== TASK ==
Transcribe all the records with complete accuracy.

DATA TO USE START

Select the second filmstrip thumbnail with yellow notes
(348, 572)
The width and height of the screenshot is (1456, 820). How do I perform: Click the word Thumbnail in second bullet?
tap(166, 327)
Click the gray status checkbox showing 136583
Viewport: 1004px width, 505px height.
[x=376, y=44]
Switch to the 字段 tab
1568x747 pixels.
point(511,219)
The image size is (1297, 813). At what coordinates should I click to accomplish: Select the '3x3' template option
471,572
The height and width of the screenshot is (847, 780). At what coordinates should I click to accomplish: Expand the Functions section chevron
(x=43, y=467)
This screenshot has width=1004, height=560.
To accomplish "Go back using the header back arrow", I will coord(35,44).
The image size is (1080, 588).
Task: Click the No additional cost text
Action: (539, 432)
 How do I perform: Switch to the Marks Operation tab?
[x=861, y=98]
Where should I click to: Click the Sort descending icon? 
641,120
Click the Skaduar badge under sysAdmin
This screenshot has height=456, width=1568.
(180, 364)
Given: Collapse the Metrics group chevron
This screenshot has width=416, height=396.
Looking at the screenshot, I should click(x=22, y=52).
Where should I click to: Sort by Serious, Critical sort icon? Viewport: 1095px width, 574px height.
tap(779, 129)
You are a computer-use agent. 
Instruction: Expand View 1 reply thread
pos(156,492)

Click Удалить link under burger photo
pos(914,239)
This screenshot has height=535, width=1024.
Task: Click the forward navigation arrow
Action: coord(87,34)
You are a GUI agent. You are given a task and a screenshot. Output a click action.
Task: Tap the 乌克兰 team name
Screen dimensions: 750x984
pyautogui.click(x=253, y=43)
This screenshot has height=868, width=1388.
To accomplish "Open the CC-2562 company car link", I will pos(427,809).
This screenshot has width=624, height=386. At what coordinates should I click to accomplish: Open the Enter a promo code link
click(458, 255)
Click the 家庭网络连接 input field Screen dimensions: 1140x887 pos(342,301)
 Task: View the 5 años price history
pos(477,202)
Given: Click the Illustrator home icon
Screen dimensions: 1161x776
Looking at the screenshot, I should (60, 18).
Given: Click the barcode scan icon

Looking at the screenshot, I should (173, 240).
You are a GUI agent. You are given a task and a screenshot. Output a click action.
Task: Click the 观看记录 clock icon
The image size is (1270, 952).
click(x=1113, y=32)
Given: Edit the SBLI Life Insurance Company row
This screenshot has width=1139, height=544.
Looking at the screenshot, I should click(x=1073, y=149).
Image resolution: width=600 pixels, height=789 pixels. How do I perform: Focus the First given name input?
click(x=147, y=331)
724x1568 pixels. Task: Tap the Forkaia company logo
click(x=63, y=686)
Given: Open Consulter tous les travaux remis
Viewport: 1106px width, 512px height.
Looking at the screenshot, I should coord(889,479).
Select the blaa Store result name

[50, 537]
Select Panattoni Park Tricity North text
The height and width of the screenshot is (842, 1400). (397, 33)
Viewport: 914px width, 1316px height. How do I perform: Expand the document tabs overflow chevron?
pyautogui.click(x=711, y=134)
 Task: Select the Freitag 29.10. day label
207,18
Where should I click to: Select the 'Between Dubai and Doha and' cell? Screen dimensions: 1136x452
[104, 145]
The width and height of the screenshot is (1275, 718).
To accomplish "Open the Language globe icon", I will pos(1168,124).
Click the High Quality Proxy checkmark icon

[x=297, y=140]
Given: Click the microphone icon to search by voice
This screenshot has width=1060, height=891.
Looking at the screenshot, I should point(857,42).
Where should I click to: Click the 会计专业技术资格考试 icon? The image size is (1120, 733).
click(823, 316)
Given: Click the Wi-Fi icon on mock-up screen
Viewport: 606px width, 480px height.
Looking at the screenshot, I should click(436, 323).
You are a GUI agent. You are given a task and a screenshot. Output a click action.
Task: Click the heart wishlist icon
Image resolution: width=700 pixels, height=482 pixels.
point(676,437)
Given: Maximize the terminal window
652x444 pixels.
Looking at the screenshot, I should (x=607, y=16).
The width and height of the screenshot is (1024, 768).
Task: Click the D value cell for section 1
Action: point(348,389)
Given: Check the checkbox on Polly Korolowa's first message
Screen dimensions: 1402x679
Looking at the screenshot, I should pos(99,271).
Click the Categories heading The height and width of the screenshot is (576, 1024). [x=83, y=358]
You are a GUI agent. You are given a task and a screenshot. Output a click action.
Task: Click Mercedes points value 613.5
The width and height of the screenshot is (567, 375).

DATA TO USE END

== WORKED SOLUTION ==
Select the second filmstrip thumbnail with yellow notes
(348, 572)
The width and height of the screenshot is (1456, 820). How do I perform: Click the word Thumbnail in second bullet?
tap(166, 327)
Click the gray status checkbox showing 136583
Viewport: 1004px width, 505px height.
[x=376, y=44]
Switch to the 字段 tab
1568x747 pixels.
point(511,219)
The image size is (1297, 813). At what coordinates should I click to accomplish: Select the '3x3' template option
471,572
The height and width of the screenshot is (847, 780). At what coordinates should I click to accomplish: Expand the Functions section chevron
(x=43, y=467)
This screenshot has width=1004, height=560.
To accomplish "Go back using the header back arrow", I will coord(35,44).
The image size is (1080, 588).
Task: Click the No additional cost text
Action: (539, 432)
 How do I perform: Switch to the Marks Operation tab?
[x=861, y=98]
Where should I click to: Click the Sort descending icon? 
641,120
Click the Skaduar badge under sysAdmin
This screenshot has height=456, width=1568.
(180, 364)
Given: Collapse the Metrics group chevron
This screenshot has width=416, height=396.
Looking at the screenshot, I should click(x=22, y=52).
Where should I click to: Sort by Serious, Critical sort icon? Viewport: 1095px width, 574px height.
tap(779, 129)
You are a computer-use agent. 
Instruction: Expand View 1 reply thread
pos(156,492)

Click Удалить link under burger photo
pos(914,239)
This screenshot has height=535, width=1024.
Task: Click the forward navigation arrow
Action: coord(87,34)
You are a GUI agent. You are given a task and a screenshot. Output a click action.
Task: Tap the 乌克兰 team name
Screen dimensions: 750x984
pyautogui.click(x=253, y=43)
This screenshot has height=868, width=1388.
To accomplish "Open the CC-2562 company car link", I will pos(427,809).
This screenshot has width=624, height=386. At what coordinates should I click to accomplish: Open the Enter a promo code link
click(458, 255)
Click the 家庭网络连接 input field Screen dimensions: 1140x887 pos(342,301)
 Task: View the 5 años price history
pos(477,202)
Given: Click the Illustrator home icon
Screen dimensions: 1161x776
Looking at the screenshot, I should (60, 18).
Given: Click the barcode scan icon

Looking at the screenshot, I should (173, 240).
You are a GUI agent. You are given a task and a screenshot. Output a click action.
Task: Click the 观看记录 clock icon
The image size is (1270, 952).
click(x=1113, y=32)
Given: Edit the SBLI Life Insurance Company row
This screenshot has width=1139, height=544.
Looking at the screenshot, I should click(x=1073, y=149).
Image resolution: width=600 pixels, height=789 pixels. How do I perform: Focus the First given name input?
click(x=147, y=331)
724x1568 pixels. Task: Tap the Forkaia company logo
click(x=63, y=686)
Given: Open Consulter tous les travaux remis
Viewport: 1106px width, 512px height.
Looking at the screenshot, I should coord(889,479).
Select the blaa Store result name

[50, 537]
Select Panattoni Park Tricity North text
The height and width of the screenshot is (842, 1400). (397, 33)
Viewport: 914px width, 1316px height. How do I perform: Expand the document tabs overflow chevron?
pyautogui.click(x=711, y=134)
 Task: Select the Freitag 29.10. day label
207,18
Where should I click to: Select the 'Between Dubai and Doha and' cell? Screen dimensions: 1136x452
[104, 145]
The width and height of the screenshot is (1275, 718).
To accomplish "Open the Language globe icon", I will pos(1168,124).
Click the High Quality Proxy checkmark icon

[x=297, y=140]
Given: Click the microphone icon to search by voice
This screenshot has width=1060, height=891.
Looking at the screenshot, I should point(857,42).
Where should I click to: Click the 会计专业技术资格考试 icon? The image size is (1120, 733).
click(823, 316)
Given: Click the Wi-Fi icon on mock-up screen
Viewport: 606px width, 480px height.
Looking at the screenshot, I should click(436, 323).
You are a GUI agent. You are given a task and a screenshot. Output a click action.
Task: Click the heart wishlist icon
Image resolution: width=700 pixels, height=482 pixels.
point(676,437)
Given: Maximize the terminal window
652x444 pixels.
Looking at the screenshot, I should (x=607, y=16).
The width and height of the screenshot is (1024, 768).
Task: Click the D value cell for section 1
Action: point(348,389)
Given: Check the checkbox on Polly Korolowa's first message
Screen dimensions: 1402x679
Looking at the screenshot, I should pos(99,271).
Click the Categories heading The height and width of the screenshot is (576, 1024). [x=83, y=358]
You are a GUI agent. You are given a task and a screenshot. Output a click action.
Task: Click Mercedes points value 613.5
The width and height of the screenshot is (567, 375).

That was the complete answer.